Mol Cancer. 2017 Mar 4;16(1):53. doi: 10.1186/s12943-017-0625-8.
Colorectal cancer (CRC) is a major worldwide health problem due to its high prevalence and mortality rate. T-cell intracellular antigen 1 (TIA1) is an important tumor suppressor involved in many aspects of carcinogenesis and cancer development. How TIA1 expression is regulated during CRC development remains to be carefully elucidated.

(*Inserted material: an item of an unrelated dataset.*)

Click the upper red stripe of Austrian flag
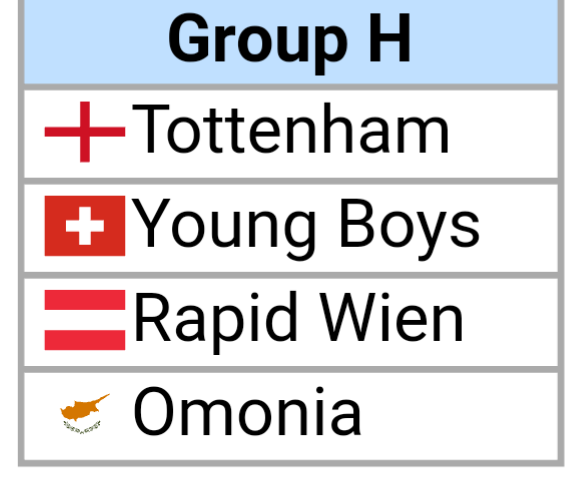 (85, 300)
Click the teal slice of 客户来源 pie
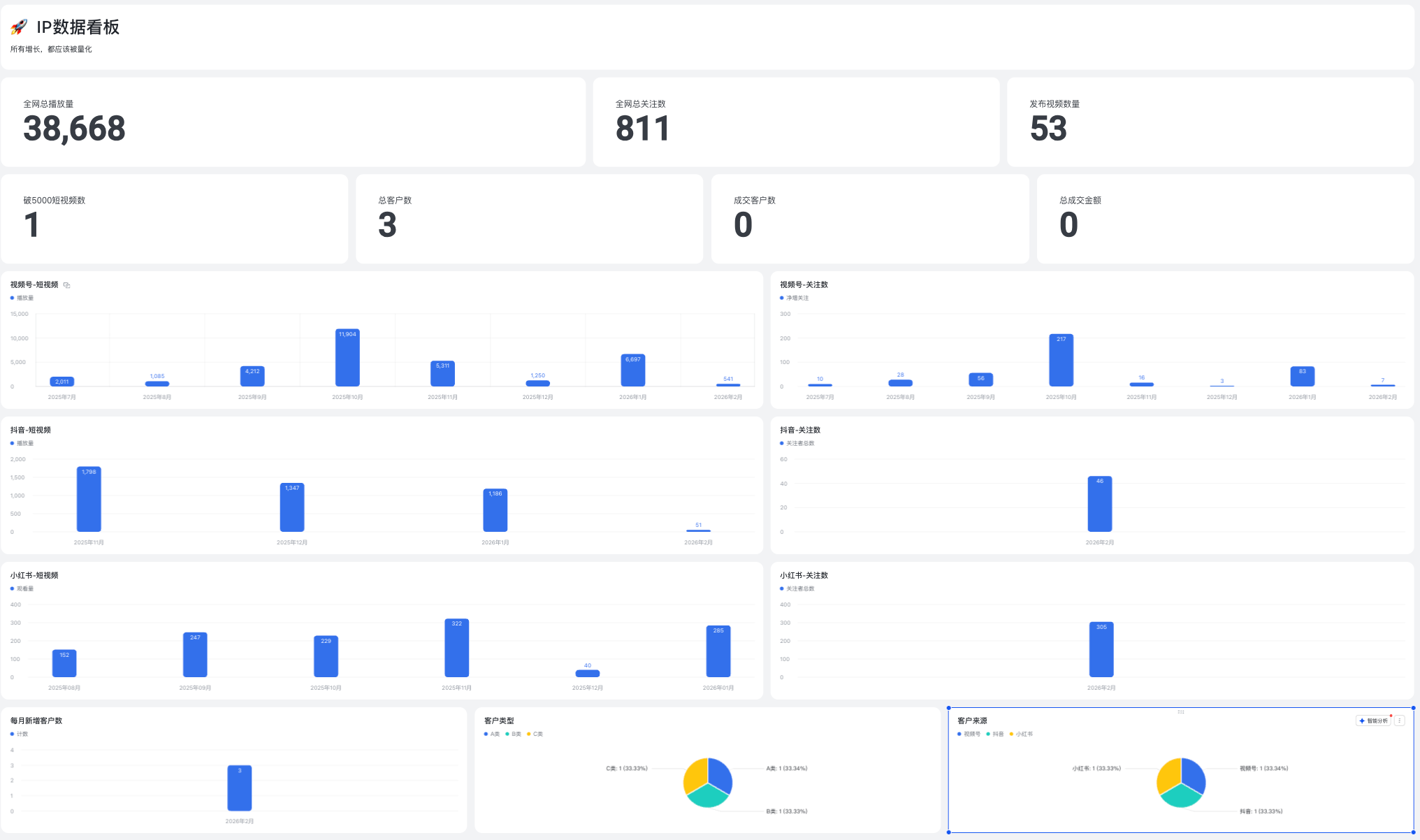The width and height of the screenshot is (1420, 840). (1180, 797)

In CRC tissue sample pairs, TIA1 protein and mRNA levels were monitored by Western blot and qRT-PCR, respectively. Combining meta-analysis and miRNA target prediction software, we could predict microRNAs that targeted TIA1. Next, three CRC cell lines (SW480, Caco2 and HT29) were used to demonstrate the direct targeting of TIA1 by miR-19a. In addition, we investigated the biological effects of TIA1 inhibition by miR-19a both in vitro by CCK-8, EdU, Transwell, Ki67 immunofluorescence and Colony formation assays and in vivo by a xenograft mice model.

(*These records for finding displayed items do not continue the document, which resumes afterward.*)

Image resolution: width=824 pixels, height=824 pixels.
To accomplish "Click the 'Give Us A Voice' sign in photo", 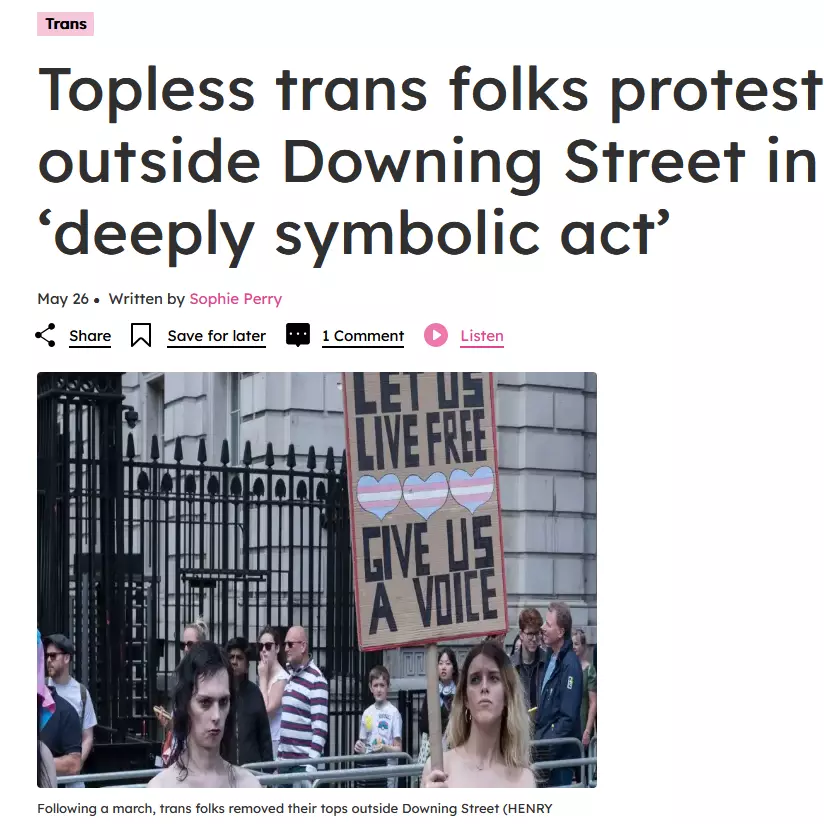I will click(x=430, y=573).
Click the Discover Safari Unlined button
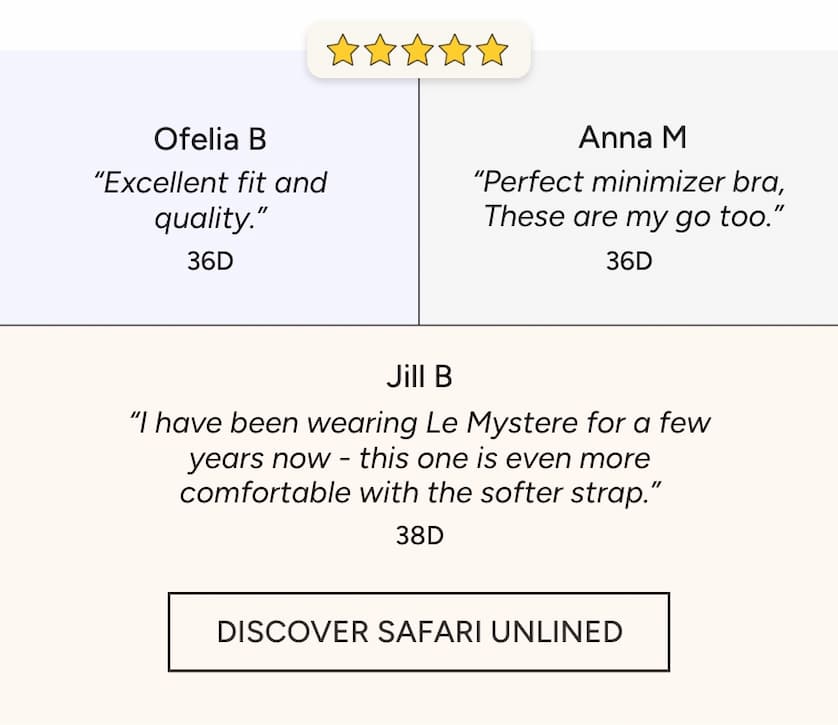 pos(419,632)
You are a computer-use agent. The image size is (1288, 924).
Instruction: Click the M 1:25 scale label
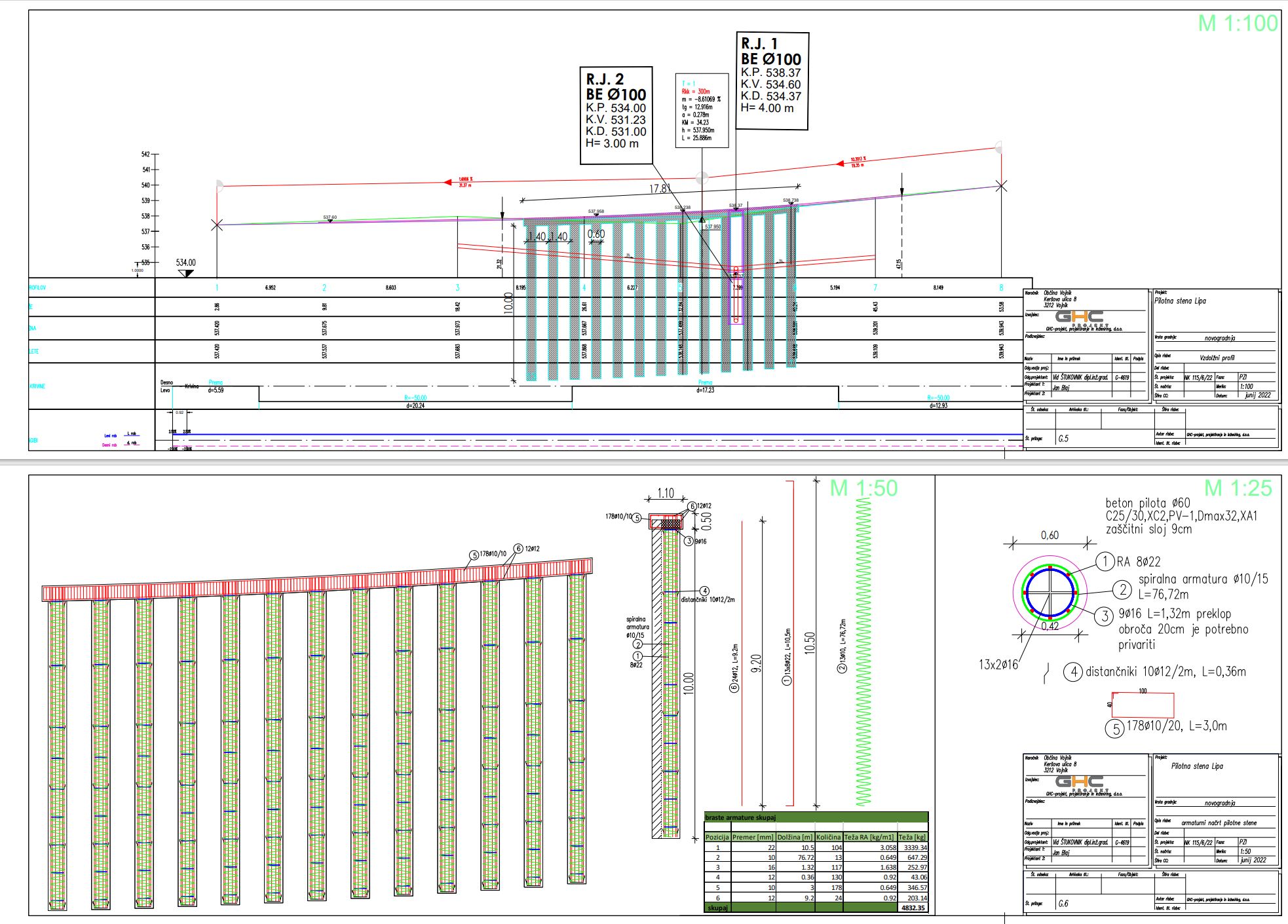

In colorectal cancer (CRC), we found that TIA1 protein, but not its mRNA, was downregulated. We predicted that TIA1 was a target of miR-19a and validated that miR-19a binded directly to the 3'-UTR of TIA1 mRNA. miR-19a could promote cell proliferation and migration in CRC cells and accelerated tumor growth in xenograft mice by targeting TIA1.
This study highlights an oncomiR role for miR-19a in regulating TIA1 in CRC and suggests that miR-19a may be a novel molecular therapeutic target for CRC.

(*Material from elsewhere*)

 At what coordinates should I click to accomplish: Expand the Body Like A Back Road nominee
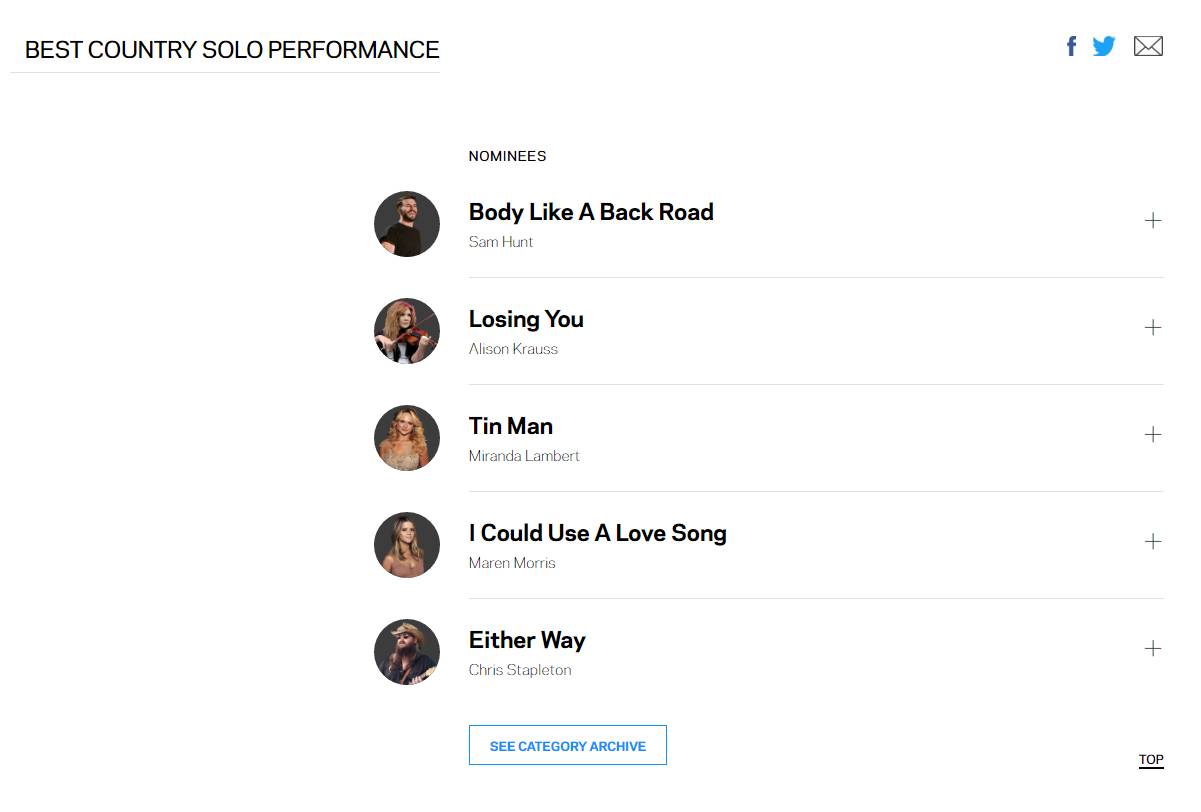pyautogui.click(x=1152, y=221)
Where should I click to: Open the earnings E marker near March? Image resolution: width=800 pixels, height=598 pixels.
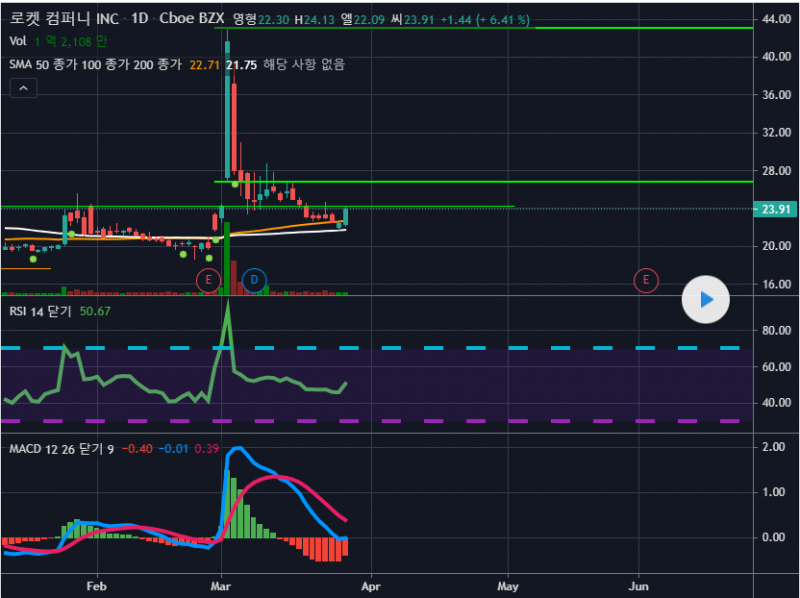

由于结直肠癌(CRC)的高发病率和死亡率,它是一个全球性的主要健康问题。T细胞胞内抗原1(TIA1)是一种重要的肿瘤抑制因子,参与致癌作用和癌症发展的多个方面。在CRC发展过程中TIA1表达是如何被调控的仍有待仔细阐明。
在CRC组织样本对中,分别通过蛋白质免疫印迹法和qRT-PCR监测TIA1蛋白和mRNA水平。结合荟萃分析和miRNA靶标预测软件,我们可以预测靶向TIA1的微小RNA。接下来,使用三种CRC细胞系(SW480、Caco2和HT29)来证明miR-19a对TIA1的直接靶向作用。此外,我们通过CCK-8、EdU、Transwell、Ki67免疫荧光和集落形成试验在体外以及通过异种移植小鼠模型在体内研究了miR-19a抑制TIA1的生物学效应。
在结直肠癌(CRC)中,我们发现TIA1蛋白而非其mRNA表达下调。我们预测TIA1是miR-19a的靶标,并验证了miR-19a直接与TIA1 mRNA的3'-UTR结合。miR-19a可通过靶向TIA1促进CRC细胞的增殖和迁移,并加速异种移植小鼠中的肿瘤生长。
本研究突出了miR-19a在CRC中调控TIA1的癌基因miRNA作用,并表明miR-19a可能是CRC的一种新型分子治疗靶点。